Sayfullo Saipov, 35, was convicted last month in the attack.
He intentionally drove a lorry at high speed down a path along the Hudson River in 2017, running over bicyclists on a sunny morning just hours before the city’s Halloween celebrations.
The same jurors who found Saipov guilty returned to work after a two-week break to hear from additional witnesses in the trial’s penalty phase.
Anything less than a unanimous vote for death will mean Saipov will spend the rest of his life in prison.
Prosecutor Amanda Houle said Saipov remains proud, defiant and unrepentant for the lives he ruined and that he remains dangerous, even behind bars.
She told jurors that Saipov smiled when he described his attack to investigators hours afterward because his massacre “made him happy”.
“He had no remorse then,” Ms Houle said.
“And the evidence will show he has continued to have no remorse.”
Defence lawyer David Stern told jurors to let Saipov spend the rest of his life in a prison cell the size of a parking space in a high-security supermax prison in Florence, Colorado.
“Sayfullo Saipov did a terrible, terrible thing, and whatever you decide, he’ll pay a terrible price,” Mr Stern said, referencing the attack that killed five friends from Argentina, a woman from Belgium and two Americans.
He said Saipov’s family will describe what a kind person Saipov was before he fell under the spell of propaganda from the so-called Islamic State group.
Mr Stern told jurors to “not be like him” and think death is the solution to the pain they witness.
Saipov’s lawyers achieved a legal victory when Judge Vernon S. Broderick ruled that a prisoner at the Colorado supermax facility, Khalfan Khamis Mohamed, can give evidence from the prison instead of the Manhattan courtroom.
Mr Stern said Mohamed, 49, will give evidence in the penalty phase about what life is like under such strict prison conditions.
A jury in 2001 voted against death after the men were convicted in the 1998 synchronised bombings of two US embassies in Africa that killed 224 people, including a dozen Americans, and wounded thousands of others.
Mr Stern represented Mohamed at the trial, where prosecutors said Mohamed helped build a bomb that exploded at the US Embassy in Tanzania.
New York does not have capital punishment and has not executed anyone since 1963, but Saipov’s trial is in federal court, where a death sentence is still an option.
The last time a person was executed for a federal crime in New York was in 1954.

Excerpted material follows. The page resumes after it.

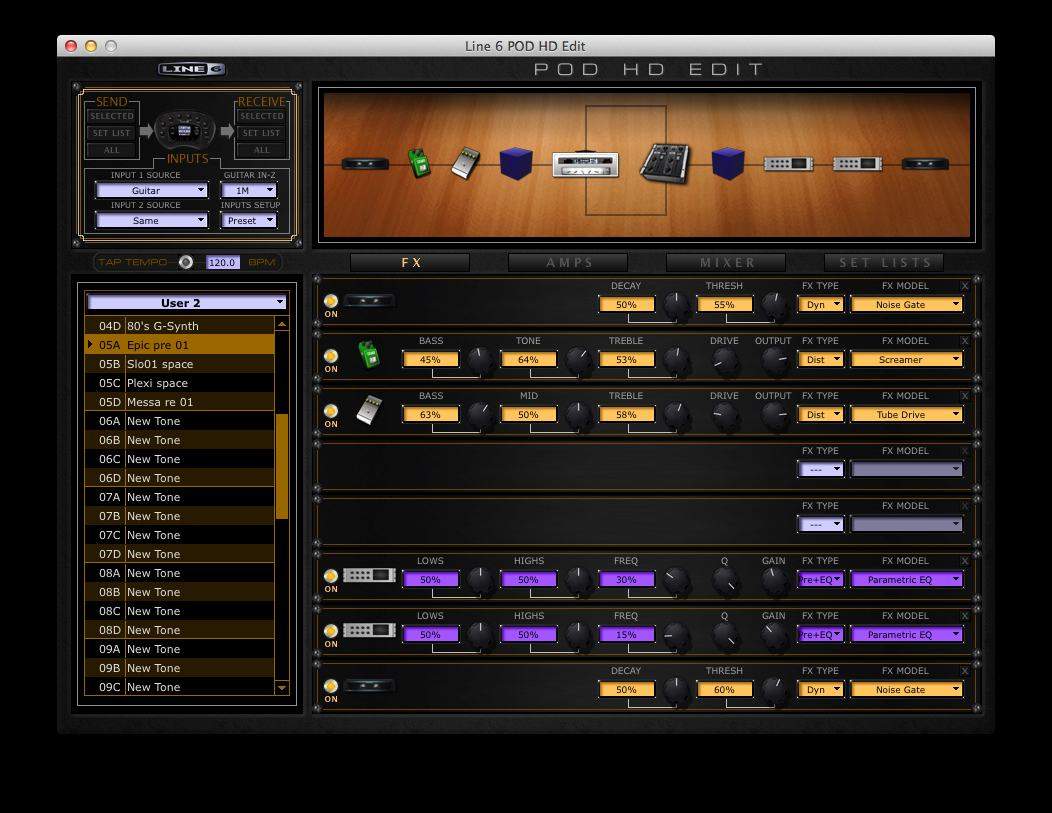Select the first blue cube empty FX block
Image resolution: width=1052 pixels, height=813 pixels.
point(515,163)
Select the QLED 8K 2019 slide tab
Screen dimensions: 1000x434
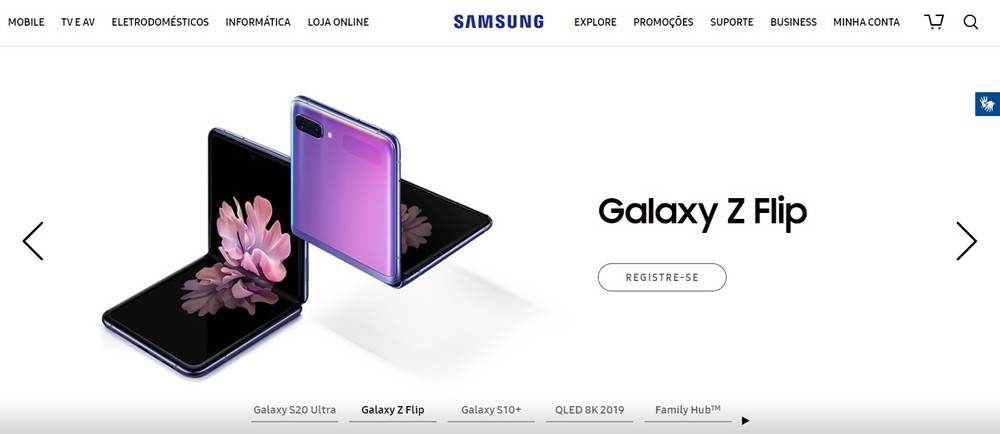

After Joe Biden became president, his attorney general, Merrick Garland, announced a moratorium on federal executions, though he has allowed US prosecutors to continue advocating for capital punishment in cases inherited from previous administrations.
Saipov’s lawyers have argued it is unconstitutional for prosecutors to seek his execution when the government has stopped seeking death in so many other cases, including some with defendants who killed more people.
“There is no rhyme, reason, or predictability as to why the government chooses to seek death in some murder cases but not in others,” they wrote in one recent court filing.